This post was written by Matthew Runyan, MD, section chief, PPG – Psychiatry Hospital Section.
Anxiety – we’ve all felt it. That feeling of restlessness, racing thoughts, “freaking out”. For some people, anxiety is a flash of realization about forgetting something. For others, it’s a crippling mental health condition requiring significant treatment. So what is anxiety exactly, and for those who struggle with it, what can you do when anxiety hits?
Anxiety is a mental health disorder characterized by feelings of worry, anxiety, or fear that are strong enough to interfere with one's daily activities. That last part is the most significant section: it interferes with one's daily activities.
In most people, anxiety is there to push you in the right direction. Have a big project or trip coming up? If you are not feeling prepared, you will likely start feeling anxious about the multitude of things that need to be accomplished prior to the big day. Anxiety tied to a major life event, big vacation, or public speaking opportunity is completely normal. It's the body’s way of saying, "Hey, this thing coming up is pretty important and I don't think we are ready. Let's do something about that!"
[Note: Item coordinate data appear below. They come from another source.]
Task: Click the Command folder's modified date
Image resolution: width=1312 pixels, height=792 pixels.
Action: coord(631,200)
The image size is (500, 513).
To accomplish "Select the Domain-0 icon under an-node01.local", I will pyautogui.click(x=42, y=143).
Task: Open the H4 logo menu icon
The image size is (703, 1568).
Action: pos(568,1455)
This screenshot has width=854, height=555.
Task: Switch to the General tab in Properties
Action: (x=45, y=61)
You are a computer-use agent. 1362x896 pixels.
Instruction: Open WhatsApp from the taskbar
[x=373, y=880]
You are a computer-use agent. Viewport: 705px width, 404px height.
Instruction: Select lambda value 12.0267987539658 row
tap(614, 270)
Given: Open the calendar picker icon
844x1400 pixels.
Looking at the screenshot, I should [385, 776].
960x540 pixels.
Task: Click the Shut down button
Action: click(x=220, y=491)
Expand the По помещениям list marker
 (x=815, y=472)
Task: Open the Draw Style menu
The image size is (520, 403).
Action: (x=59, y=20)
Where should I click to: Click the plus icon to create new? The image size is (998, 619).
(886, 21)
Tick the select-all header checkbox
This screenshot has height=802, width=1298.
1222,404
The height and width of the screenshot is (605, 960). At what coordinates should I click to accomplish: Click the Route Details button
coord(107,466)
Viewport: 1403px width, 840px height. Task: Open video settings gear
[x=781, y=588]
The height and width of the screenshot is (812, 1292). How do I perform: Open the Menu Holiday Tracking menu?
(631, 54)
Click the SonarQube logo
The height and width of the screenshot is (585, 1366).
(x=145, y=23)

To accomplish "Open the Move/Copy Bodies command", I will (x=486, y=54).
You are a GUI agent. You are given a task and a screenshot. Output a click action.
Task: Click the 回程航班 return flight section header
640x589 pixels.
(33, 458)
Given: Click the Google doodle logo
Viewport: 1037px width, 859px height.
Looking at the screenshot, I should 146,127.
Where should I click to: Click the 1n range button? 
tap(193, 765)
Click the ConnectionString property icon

Sometimes, it’s a more immediate situation, such as that sudden realization you left your wallet at home, or opening the door to a police officer standing there. This rapid spike in anxiety is a stress response designed to help us hyper focus and be able to deal with an emergent or critical situation. Typically, when the situation is resolved or we become aware that it is not an emergency, the anxiety goes away. But, for others, the racing heart, sweaty palms, and thoughts of worst case scenarios, come on for no apparent reason.
There are multiple official diagnosis for this, including Generalized Anxiety Disorder (GAD), Panic disorder, and Obsessive Compulsive Disorder (OCD). This article will focus on GAD as it is by far the most common.
Generalized Anxiety Disorder
Defined as "persistent and excessive worry about a number of different things,” GAD may cause people to anticipate disaster and be overly concerned about money, health, family, work or other issues. Individuals with GAD find it difficult to control their worry and tend to worry about things that are well outside of their control or extremely unlikely events (getting hit by a meteor, to use a fairly extreme example).
Making long-term plans can be very difficult for people who have GAD, and they tend to have very poor concentration due to the fact that their mind is constantly looking at the world around them in concern. Sometimes it isn't a specific worry, but more of a constant nagging thought about safety or that something bad is about to happen.
Symptoms of anxiety
Often times, GAD can occur in combination with a form of depression. The combination makes things more difficult to treat, though not impossible. All aspects of the combined conditions must be recognized, evaluated and treated to achieve resolution. Thankfully, many of the treatments for depression are effective for anxiety, and vice versa.
Many people can have physical symptoms like restless legs, nausea, sweaty palms and insomnia. Abdominal pain, including nausea and diarrhea are very commonly related to anxiety, as are some chronic pain conditions including headaches and migraines. There is even data to suggest that long-term anxiety conditions can worsen heart health and decrease life expectancy.
In children and teenagers especially, anxiety can show itself through behavioral outbursts or difficulty performing well at school or tasks at home. They may struggle with being on time, finishing assignments on time or are very concerned with having every answer perfect.
When it's a problem?
As mentioned above, anxiety is considered a problem when it interferes with daily activity. This might mean that someone can’t leave the house, calls in sick to work or school, or spends excessive time worrying as opposed to doing. Sometimes those worries and anxieties can lead to suicidal thoughts. If this happens, this is an emergency and that person should be taken to the Emergency Department or contact 911. Otherwise, anxiety by itself rarely requires inpatient hospitalization and can be effectively treated as an outpatient.
The most effective treatment for anxiety is therapy combined with medications.
Cognitive Behavioral Therapy (CBT) – The current mainstay in anxiety treatment, CBT helps to identify triggers of anxiety, decrease time and intensity spent on anxiety, and alter distorted perceptions of reality (see: the meteor example from before).
Psychodynamic Psychotherapy – This approach usually looks a bit deeper into more complex issues that may be driving anxiety, such as history of traumas, psychosocial stressors contributing to anxiety, and pervasive thought patterns that require more intense adjustments.
Self-care – This aspect is critically important. Keeping a steady sleep cycle significantly reduces anxiety, as does minimizing stress as much as possible. Limiting caffeine, drugs and alcohol, and known stressors is extremely helpful in decreasing anxiety. Meditation and mindfulness are extremely underutilized and can be very powerful in preventing anxiety as well as stopping anxiety after it starts.
Medications can be very helpful as well. Serotonin Reuptake Inhibitors (SSRI) are the mainstay of anxiety treatment, and typically work by decreasing anxiety before it starts. Other medications, such as hydroxyzine, propranolol or tricyclic antidepressants tend to work better for flare ups of anxiety and less so in prevention. Benzodiazepines have limited use, as they are highly addictive and tend to interfere with therapy, and should be limited to use as needed in very short duration, with a goal to be able to come off of them as soon as possible.